What lines in the records below include the word "accomplish"? Return each one.

START PROVIDED ENTRIES

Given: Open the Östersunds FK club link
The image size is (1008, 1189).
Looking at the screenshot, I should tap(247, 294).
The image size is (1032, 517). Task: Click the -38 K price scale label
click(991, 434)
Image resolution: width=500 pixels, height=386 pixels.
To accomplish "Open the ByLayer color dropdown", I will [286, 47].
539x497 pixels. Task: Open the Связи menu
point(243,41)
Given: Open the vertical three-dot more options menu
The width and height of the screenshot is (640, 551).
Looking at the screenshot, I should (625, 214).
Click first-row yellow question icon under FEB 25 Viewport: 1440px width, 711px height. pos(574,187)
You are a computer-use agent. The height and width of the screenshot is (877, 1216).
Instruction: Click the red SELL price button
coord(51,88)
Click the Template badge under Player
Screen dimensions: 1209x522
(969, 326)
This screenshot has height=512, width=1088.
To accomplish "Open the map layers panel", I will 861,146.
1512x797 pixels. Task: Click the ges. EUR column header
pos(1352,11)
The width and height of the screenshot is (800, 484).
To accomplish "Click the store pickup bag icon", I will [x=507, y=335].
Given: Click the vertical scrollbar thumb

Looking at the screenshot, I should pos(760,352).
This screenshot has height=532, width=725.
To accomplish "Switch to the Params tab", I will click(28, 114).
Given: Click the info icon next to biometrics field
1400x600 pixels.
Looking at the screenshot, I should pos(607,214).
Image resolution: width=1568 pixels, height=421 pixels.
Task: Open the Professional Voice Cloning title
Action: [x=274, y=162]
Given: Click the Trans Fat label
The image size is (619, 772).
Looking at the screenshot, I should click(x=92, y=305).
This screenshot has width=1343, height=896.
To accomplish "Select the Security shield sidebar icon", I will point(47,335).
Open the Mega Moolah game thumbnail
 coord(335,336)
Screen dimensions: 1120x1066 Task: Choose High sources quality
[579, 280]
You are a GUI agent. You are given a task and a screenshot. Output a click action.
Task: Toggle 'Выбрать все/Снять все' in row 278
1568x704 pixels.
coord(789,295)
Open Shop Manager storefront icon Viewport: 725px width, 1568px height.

END PROVIDED ENTRIES

> [ANSWER FOR THIS EXERCISE]:
To accomplish "Open the ByLayer color dropdown", I will [286, 47].
To accomplish "Open the map layers panel", I will 861,146.
To accomplish "Click the store pickup bag icon", I will [x=507, y=335].
To accomplish "Switch to the Params tab", I will click(28, 114).
To accomplish "Select the Security shield sidebar icon", I will point(47,335).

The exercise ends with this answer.